PURPOSE: Prospective data on the efficacy of a watch-and-wait strategy to achieve organ preservation in patients with locally advanced rectal cancer treated with total neoadjuvant therapy are limited. METHODS: In this prospective, randomized phase II trial, we assessed the outcomes of 324 patients with stage II or III rectal adenocarcinoma treated with induction chemotherapy followed by chemoradiotherapy (INCT-CRT) or chemoradiotherapy followed by consolidation chemotherapy (CRT-CNCT) and either total mesorectal excision (TME) or watch-and-wait on the basis of tumor response. Patients in both groups received 4 months of infusional fluorouracil-leucovorin-oxaliplatin or capecitabine-oxaliplatin and 5,000 to 5,600 cGy of radiation combined with either continuous infusion fluorouracil or capecitabine during radiotherapy.
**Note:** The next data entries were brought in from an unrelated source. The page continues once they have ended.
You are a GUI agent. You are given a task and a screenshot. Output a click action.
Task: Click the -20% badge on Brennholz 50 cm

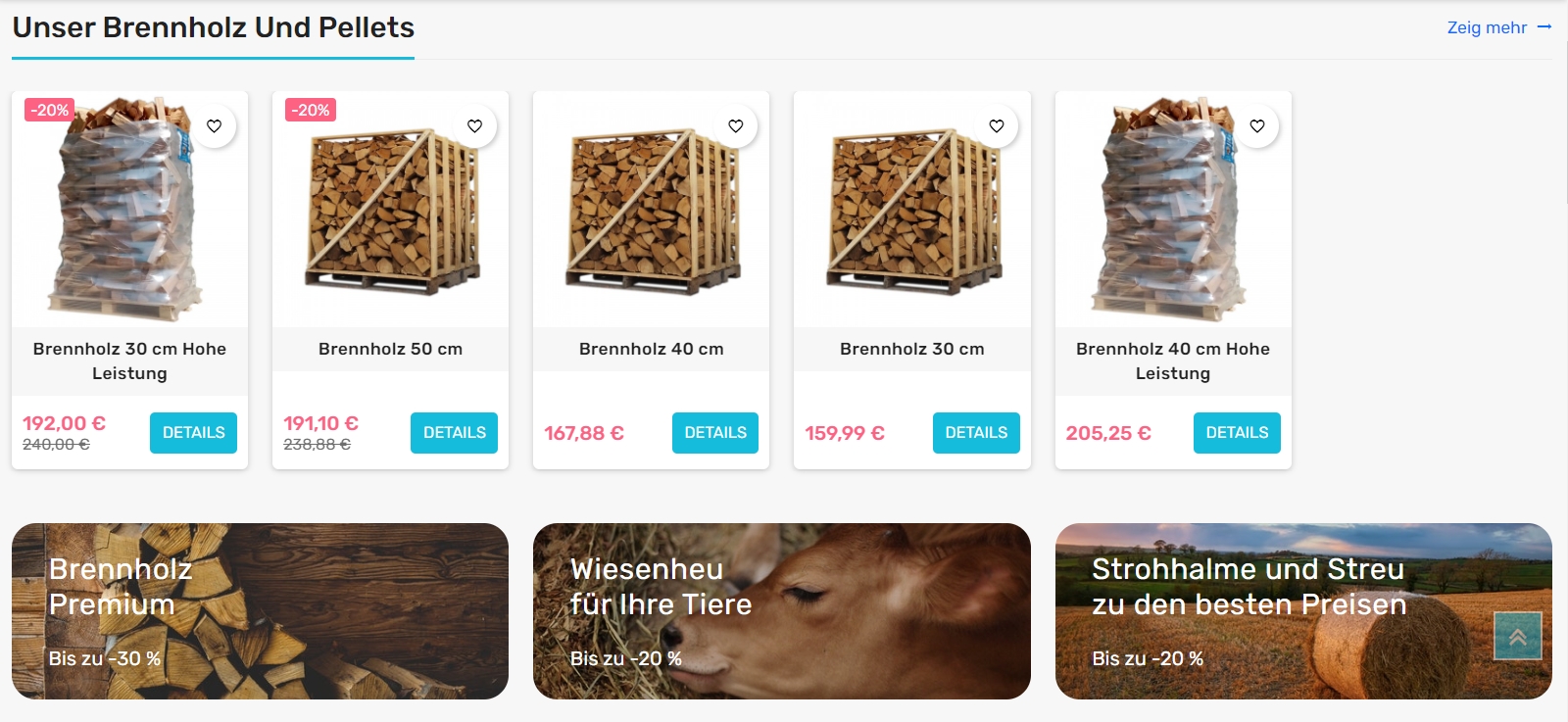tap(311, 110)
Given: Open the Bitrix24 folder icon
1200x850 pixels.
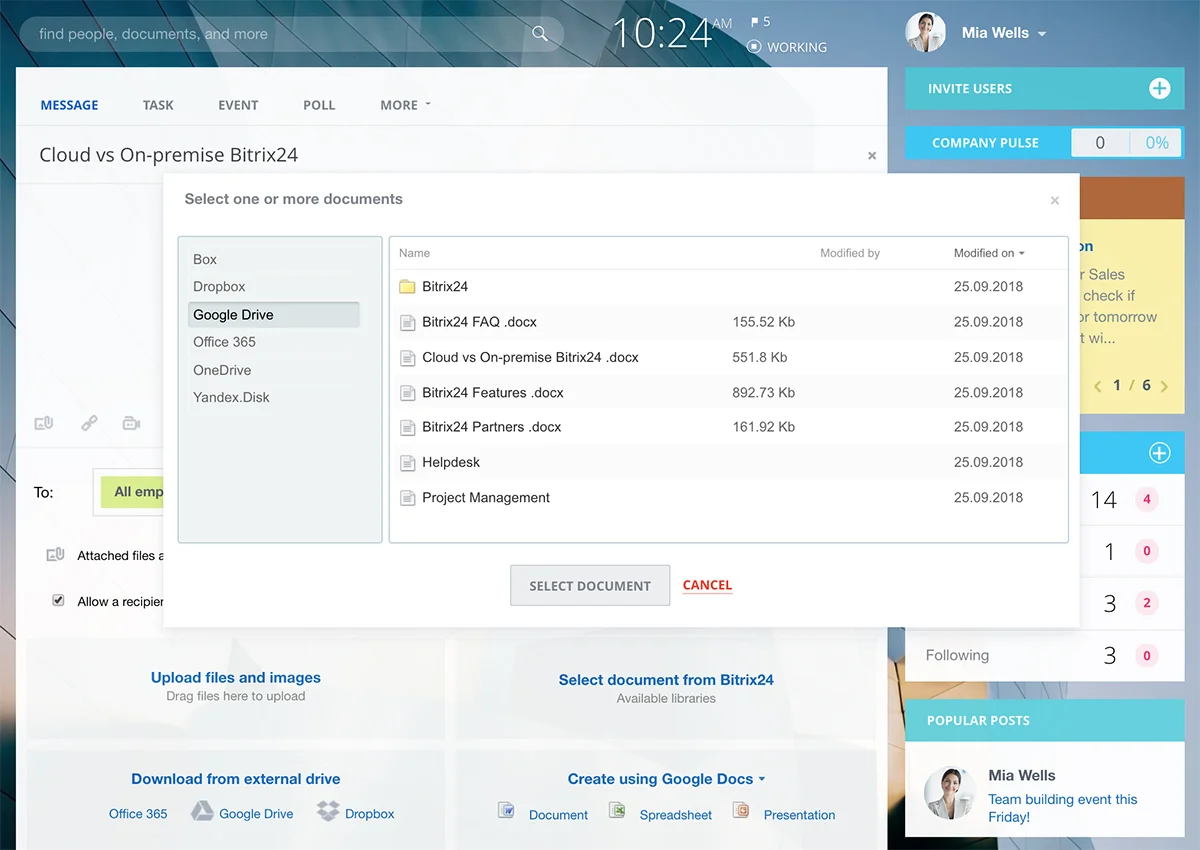Looking at the screenshot, I should 407,287.
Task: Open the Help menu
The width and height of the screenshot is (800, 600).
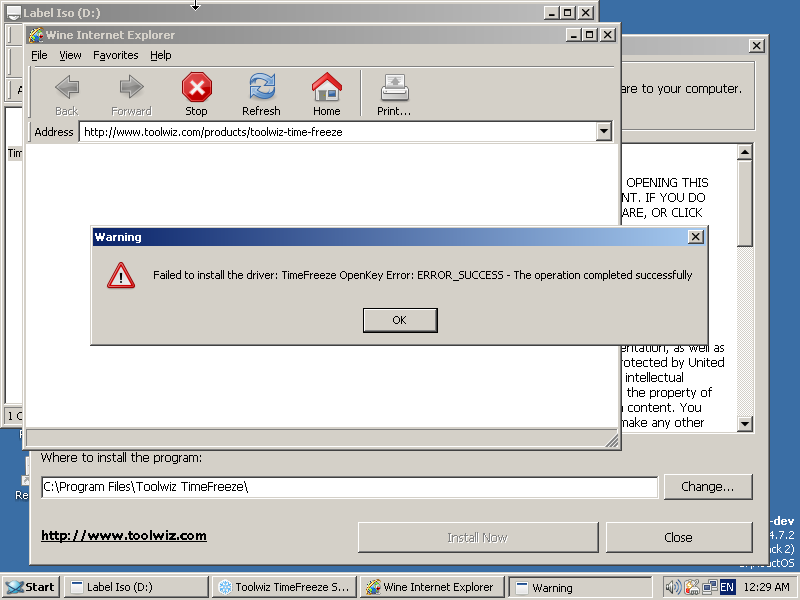Action: (x=161, y=56)
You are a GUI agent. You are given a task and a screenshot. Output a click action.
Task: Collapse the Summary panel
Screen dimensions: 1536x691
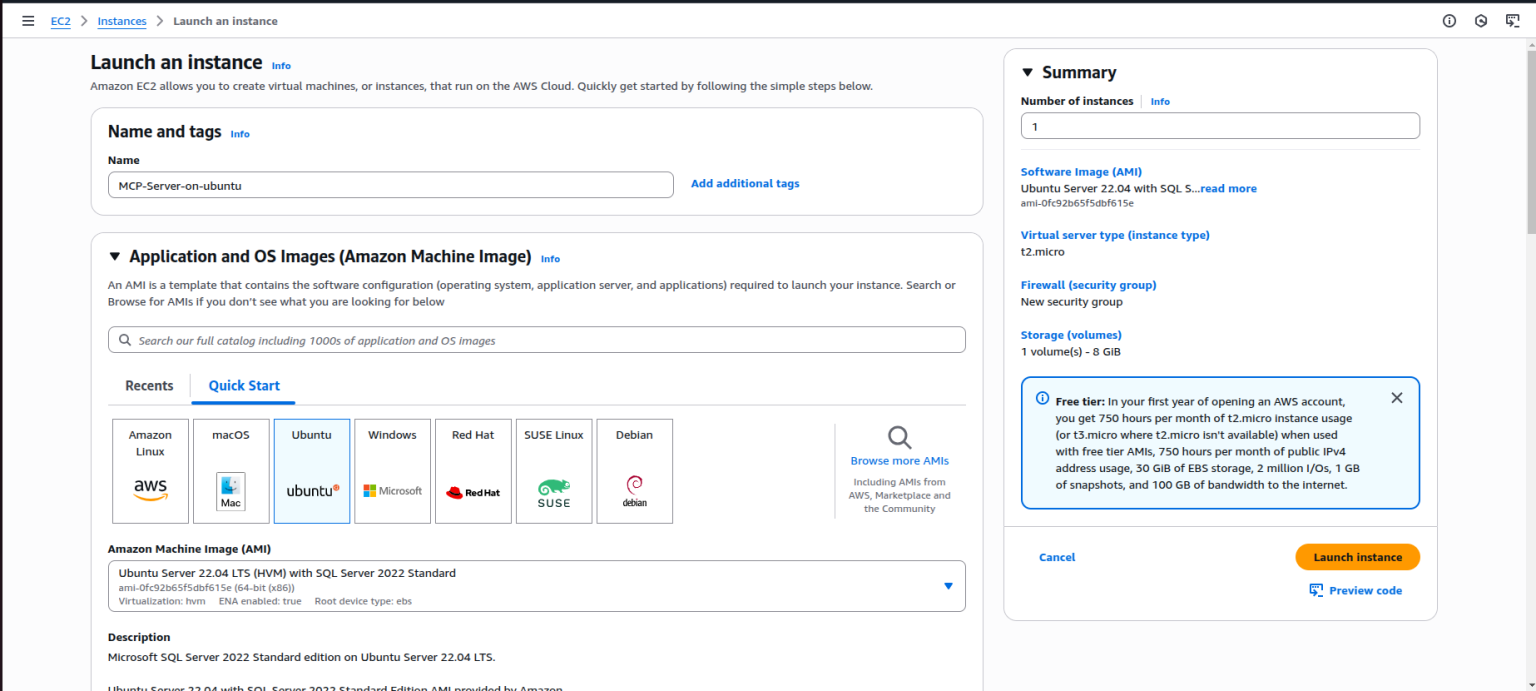[1025, 71]
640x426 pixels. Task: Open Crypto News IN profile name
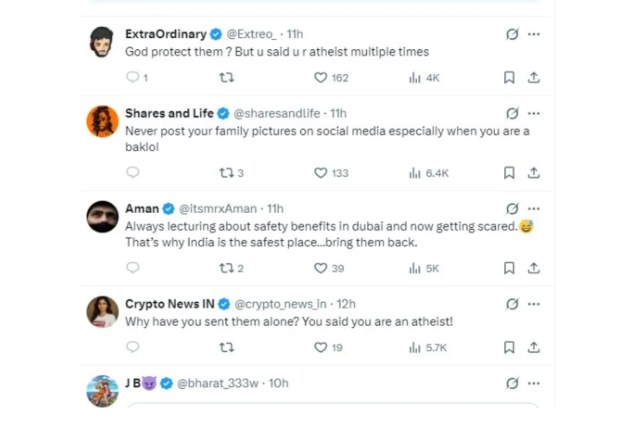click(169, 304)
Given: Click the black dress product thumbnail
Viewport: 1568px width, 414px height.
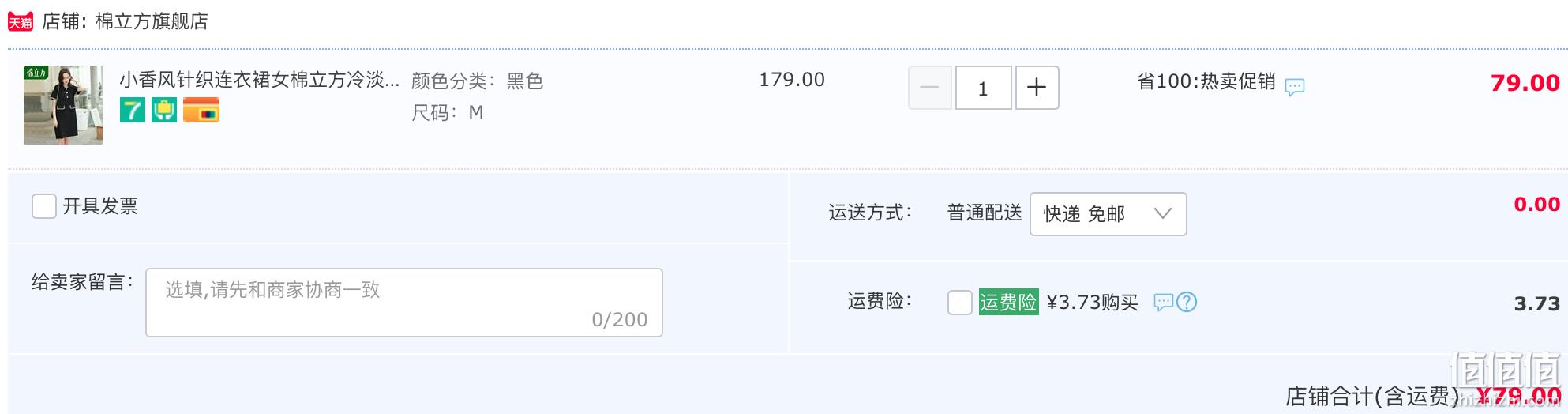Looking at the screenshot, I should (63, 105).
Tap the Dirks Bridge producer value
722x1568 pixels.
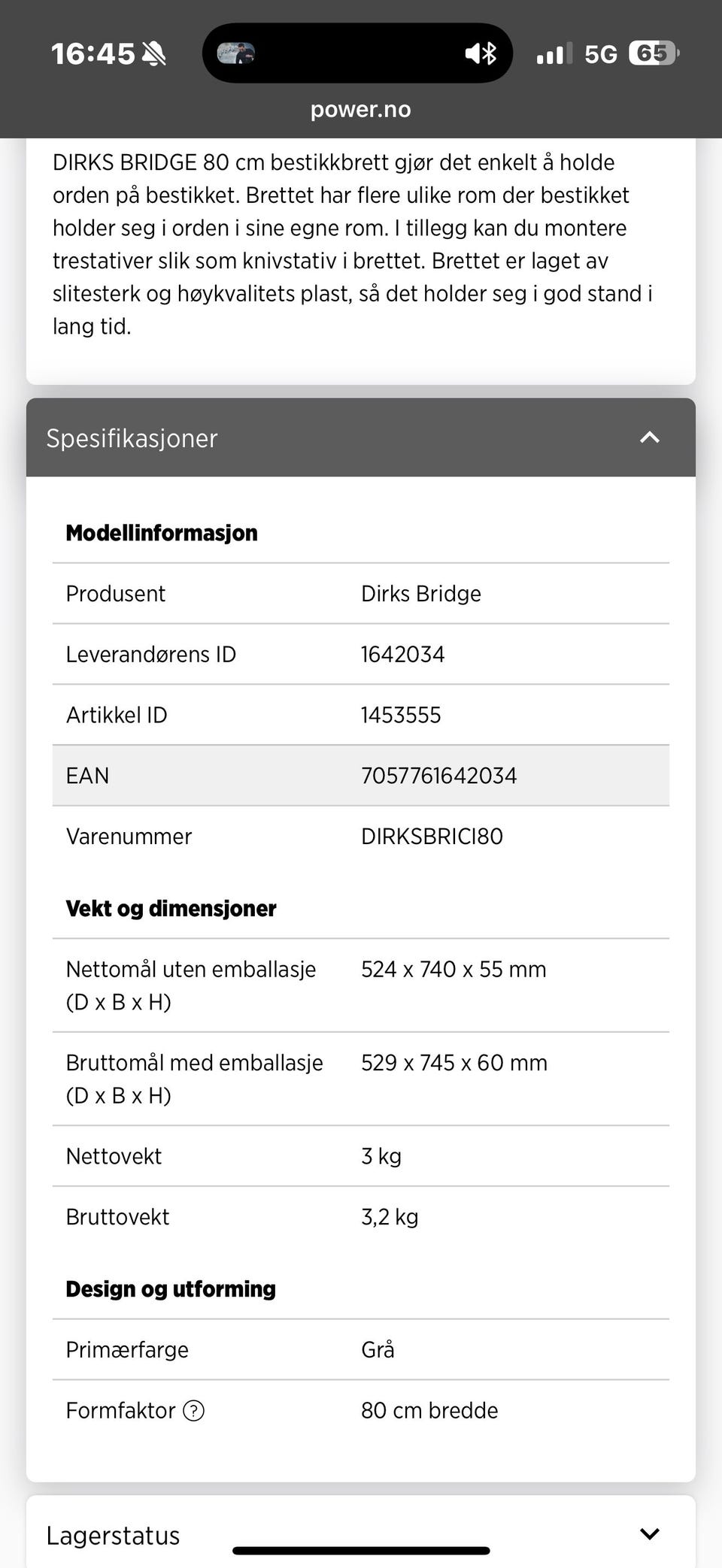point(421,594)
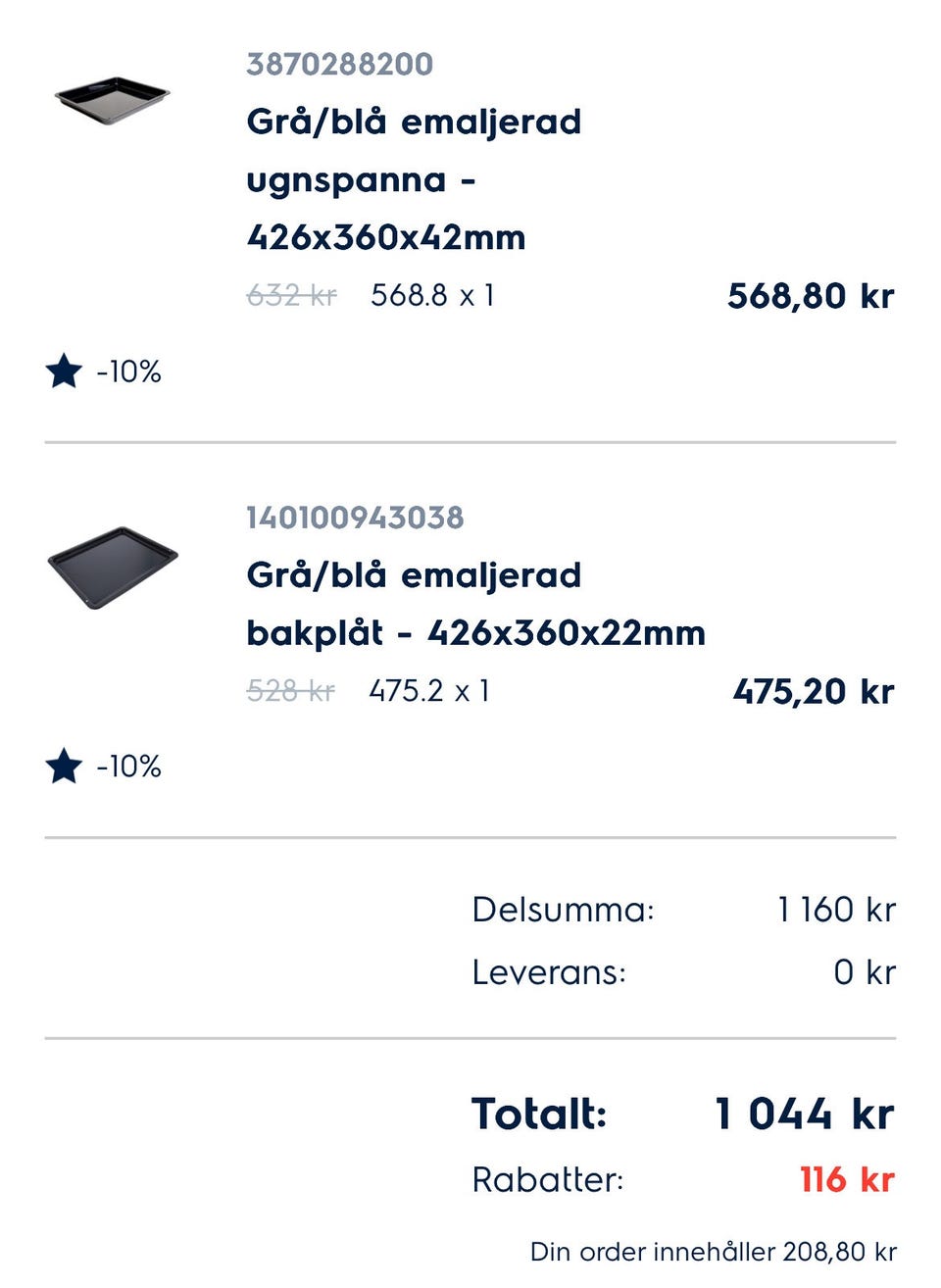The height and width of the screenshot is (1288, 941).
Task: Click the 475.2 x 1 quantity text
Action: (429, 691)
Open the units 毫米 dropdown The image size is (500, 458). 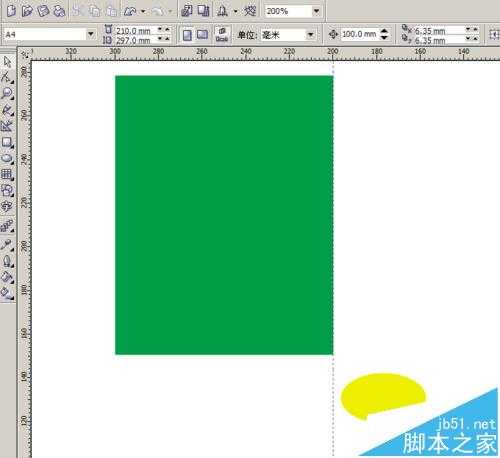tap(310, 35)
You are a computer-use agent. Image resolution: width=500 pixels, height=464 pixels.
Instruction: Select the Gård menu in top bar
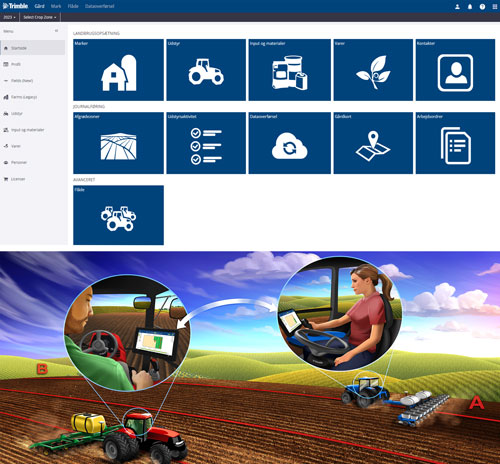39,6
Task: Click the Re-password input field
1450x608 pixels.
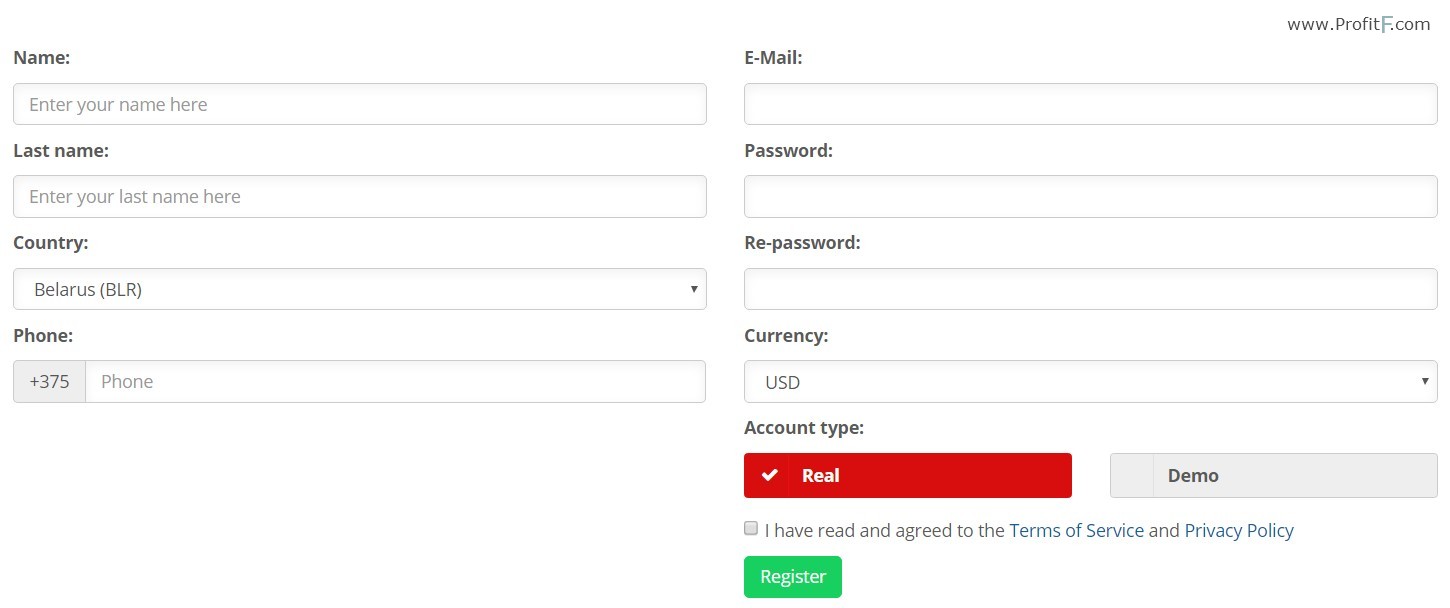Action: click(1091, 289)
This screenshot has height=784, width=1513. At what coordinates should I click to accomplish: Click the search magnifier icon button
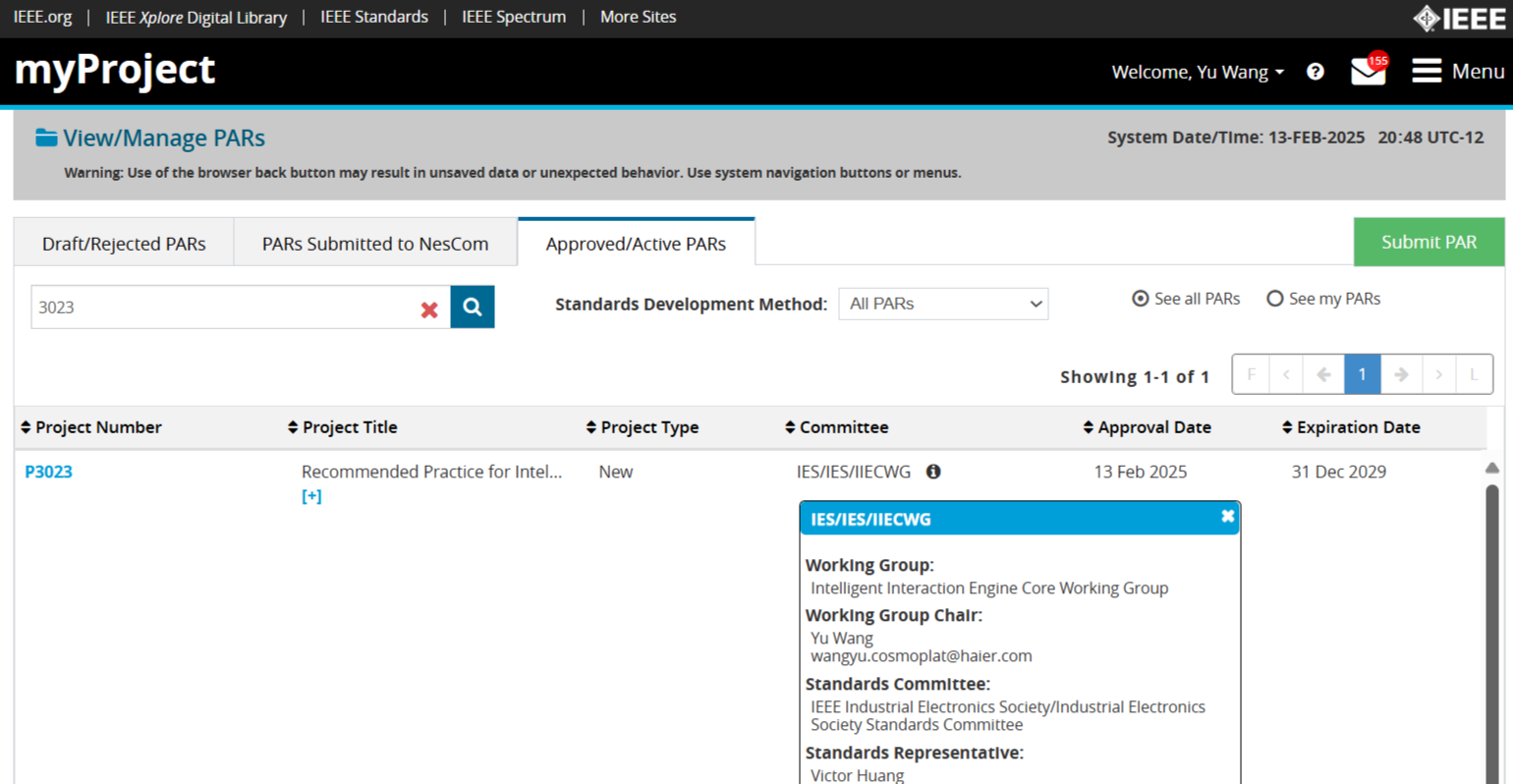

The trial was designed as two stand-alone studies with disease-free survival (DFS) as the primary end point for both groups, with a comparison to a null hypothesis on the basis of historical data. The secondary end point was TME-free survival. RESULTS: Median follow-up was 3 years. Three-year DFS was 76% (95% CI, 69 to 84) for the INCT-CRT group and 76% (95% CI, 69 to 83) for the CRT-CNCT group, in line with the 3-year DFS rate (75%) observed historically. Three-year TME-free survival was 41% (95% CI, 33 to 50) in the INCT-CRT group and 53% (95% CI, 45 to 62) in the CRT-CNCT group. No differences were found between groups in local recurrence-free survival, distant metastasis-free survival, or overall survival. Patients who underwent TME after restaging and patients who underwent TME after regrowth had similar DFS rates. CONCLUSION: Organ preservation is achievable in half of the patients with rectal cancer treated with total neoadjuvant therapy, without an apparent detriment in survival, compared with historical controls treated with chemoradiotherapy, TME, and postoperative chemotherapy.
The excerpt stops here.